Students especially are flocking to online booksellers for used textbooks.
"If you're looking for a text-book," says McCaffrey, "the college bookstore wants US$76 for a physics text. The student has a laptop computer; he goes to Bookfinder.com and finds the book selling for US$20. Why should he spend US$76 at the college bookstore?"
If the Internet has opened up a world of ways for consumers to buy used books, so has it opened up a worldwide customer base for bookstores.
"I am able to sell books that, in the past, prior to the Internet, would have sat on the shelf indefinitely," says Larry Pruner, owner of Valley Books in Amherst.

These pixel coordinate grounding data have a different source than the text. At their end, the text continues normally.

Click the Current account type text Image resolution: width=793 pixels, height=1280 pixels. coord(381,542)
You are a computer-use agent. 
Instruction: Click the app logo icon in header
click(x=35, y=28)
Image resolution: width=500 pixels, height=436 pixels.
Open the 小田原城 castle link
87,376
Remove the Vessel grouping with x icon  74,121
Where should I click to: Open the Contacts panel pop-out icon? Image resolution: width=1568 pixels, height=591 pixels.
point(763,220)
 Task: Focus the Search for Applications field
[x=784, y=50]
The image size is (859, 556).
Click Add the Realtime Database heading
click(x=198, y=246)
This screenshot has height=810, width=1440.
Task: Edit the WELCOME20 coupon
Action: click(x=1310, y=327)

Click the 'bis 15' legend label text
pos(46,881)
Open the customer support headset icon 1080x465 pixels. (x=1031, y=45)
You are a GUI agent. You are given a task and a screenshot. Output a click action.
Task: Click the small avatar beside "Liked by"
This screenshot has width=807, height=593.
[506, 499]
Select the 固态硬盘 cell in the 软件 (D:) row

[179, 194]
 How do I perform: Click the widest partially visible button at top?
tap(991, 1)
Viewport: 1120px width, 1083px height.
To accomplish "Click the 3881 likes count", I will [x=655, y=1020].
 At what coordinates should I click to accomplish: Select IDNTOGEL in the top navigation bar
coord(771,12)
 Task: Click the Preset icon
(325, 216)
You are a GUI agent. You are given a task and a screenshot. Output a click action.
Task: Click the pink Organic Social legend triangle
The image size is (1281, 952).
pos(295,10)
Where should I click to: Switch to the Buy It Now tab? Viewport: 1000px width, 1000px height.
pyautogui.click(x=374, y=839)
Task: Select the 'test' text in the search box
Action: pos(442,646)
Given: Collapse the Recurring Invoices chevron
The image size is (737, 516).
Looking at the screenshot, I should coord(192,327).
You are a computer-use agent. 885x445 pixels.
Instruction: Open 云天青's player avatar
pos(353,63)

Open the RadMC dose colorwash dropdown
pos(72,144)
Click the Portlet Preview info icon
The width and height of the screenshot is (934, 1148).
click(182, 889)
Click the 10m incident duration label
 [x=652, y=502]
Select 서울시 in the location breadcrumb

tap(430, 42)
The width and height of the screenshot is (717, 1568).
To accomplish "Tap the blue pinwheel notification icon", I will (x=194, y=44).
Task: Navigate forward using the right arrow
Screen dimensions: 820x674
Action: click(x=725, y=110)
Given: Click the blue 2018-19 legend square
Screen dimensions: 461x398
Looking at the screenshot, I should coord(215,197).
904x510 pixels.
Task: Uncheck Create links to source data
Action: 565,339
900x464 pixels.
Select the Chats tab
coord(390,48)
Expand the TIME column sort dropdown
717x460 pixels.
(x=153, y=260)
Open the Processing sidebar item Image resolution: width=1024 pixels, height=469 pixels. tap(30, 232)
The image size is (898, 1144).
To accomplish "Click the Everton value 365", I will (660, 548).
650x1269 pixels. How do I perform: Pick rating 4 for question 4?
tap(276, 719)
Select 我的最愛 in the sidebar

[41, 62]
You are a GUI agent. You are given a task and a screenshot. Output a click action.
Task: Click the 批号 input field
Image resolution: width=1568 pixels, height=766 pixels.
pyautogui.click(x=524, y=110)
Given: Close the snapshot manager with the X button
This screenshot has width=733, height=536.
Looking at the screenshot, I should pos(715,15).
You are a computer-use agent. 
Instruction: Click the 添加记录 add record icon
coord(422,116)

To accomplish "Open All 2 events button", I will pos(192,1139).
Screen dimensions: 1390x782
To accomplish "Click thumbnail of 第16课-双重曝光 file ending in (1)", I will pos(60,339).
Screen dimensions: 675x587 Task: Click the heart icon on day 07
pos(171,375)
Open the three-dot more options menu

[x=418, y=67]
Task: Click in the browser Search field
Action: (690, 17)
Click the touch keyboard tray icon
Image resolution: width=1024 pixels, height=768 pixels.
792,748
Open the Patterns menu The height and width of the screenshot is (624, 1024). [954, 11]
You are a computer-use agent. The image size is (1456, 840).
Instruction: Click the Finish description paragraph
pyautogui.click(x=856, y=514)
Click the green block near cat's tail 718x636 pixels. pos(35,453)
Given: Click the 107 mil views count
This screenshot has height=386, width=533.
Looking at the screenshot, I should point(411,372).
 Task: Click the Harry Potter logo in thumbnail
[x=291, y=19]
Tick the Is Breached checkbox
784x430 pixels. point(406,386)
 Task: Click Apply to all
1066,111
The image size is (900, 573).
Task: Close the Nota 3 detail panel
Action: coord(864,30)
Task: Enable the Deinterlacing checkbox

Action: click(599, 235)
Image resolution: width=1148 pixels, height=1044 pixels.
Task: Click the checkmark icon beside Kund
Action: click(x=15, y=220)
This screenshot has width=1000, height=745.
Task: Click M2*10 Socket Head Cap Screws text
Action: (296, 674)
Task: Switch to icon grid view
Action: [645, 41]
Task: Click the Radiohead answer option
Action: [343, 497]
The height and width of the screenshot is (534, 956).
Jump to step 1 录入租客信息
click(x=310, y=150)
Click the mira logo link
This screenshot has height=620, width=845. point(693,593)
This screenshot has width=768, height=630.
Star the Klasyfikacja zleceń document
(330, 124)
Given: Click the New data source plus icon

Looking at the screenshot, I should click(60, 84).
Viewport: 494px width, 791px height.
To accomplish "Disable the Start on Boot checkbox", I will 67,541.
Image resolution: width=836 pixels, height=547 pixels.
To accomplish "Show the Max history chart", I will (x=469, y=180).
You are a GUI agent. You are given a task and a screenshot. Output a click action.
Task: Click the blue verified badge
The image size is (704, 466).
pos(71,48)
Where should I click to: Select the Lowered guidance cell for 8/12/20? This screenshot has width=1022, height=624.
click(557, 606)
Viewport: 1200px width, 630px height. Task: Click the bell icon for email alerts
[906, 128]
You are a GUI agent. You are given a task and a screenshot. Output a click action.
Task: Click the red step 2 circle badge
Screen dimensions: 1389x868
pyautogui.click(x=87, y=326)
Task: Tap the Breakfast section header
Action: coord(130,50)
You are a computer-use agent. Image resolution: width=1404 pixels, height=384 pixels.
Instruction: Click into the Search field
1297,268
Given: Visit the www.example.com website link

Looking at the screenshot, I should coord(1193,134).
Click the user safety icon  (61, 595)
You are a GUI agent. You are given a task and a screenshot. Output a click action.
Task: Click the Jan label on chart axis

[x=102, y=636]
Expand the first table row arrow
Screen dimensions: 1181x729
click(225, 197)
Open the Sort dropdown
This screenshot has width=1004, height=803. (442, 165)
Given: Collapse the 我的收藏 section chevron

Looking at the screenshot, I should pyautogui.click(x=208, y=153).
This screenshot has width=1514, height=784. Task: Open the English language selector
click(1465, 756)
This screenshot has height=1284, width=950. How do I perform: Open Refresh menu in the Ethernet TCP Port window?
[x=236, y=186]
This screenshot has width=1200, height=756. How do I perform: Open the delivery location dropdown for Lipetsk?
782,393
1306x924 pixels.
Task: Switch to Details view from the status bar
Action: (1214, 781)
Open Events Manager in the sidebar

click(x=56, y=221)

"Certain categories of books had a limited market in a limited geographical area. [Before the Internet] only so many people could come into my store," he said.
Still, some used-book sellers haven't been persuaded that Internet sales are essential to success. Randi White, owner of the Book Barn of Niantic, Connecticut, has 200,000 used books spread out in six buildings on a country road and at a second store in downtown Niantic. He doesn't sell on the Internet, yet he says his July sales were 15 percent ahead of last year.
White maintains that when store owners put a portion of their titles online, there's no incentive for customers to visit them to find out what other good books they might have. He might have a book that you can't find online.
"It works for me," he says. "I can sell a book for US$5, not US$15 with the packing and mailing cost, and I don't have to have a huge shipping department."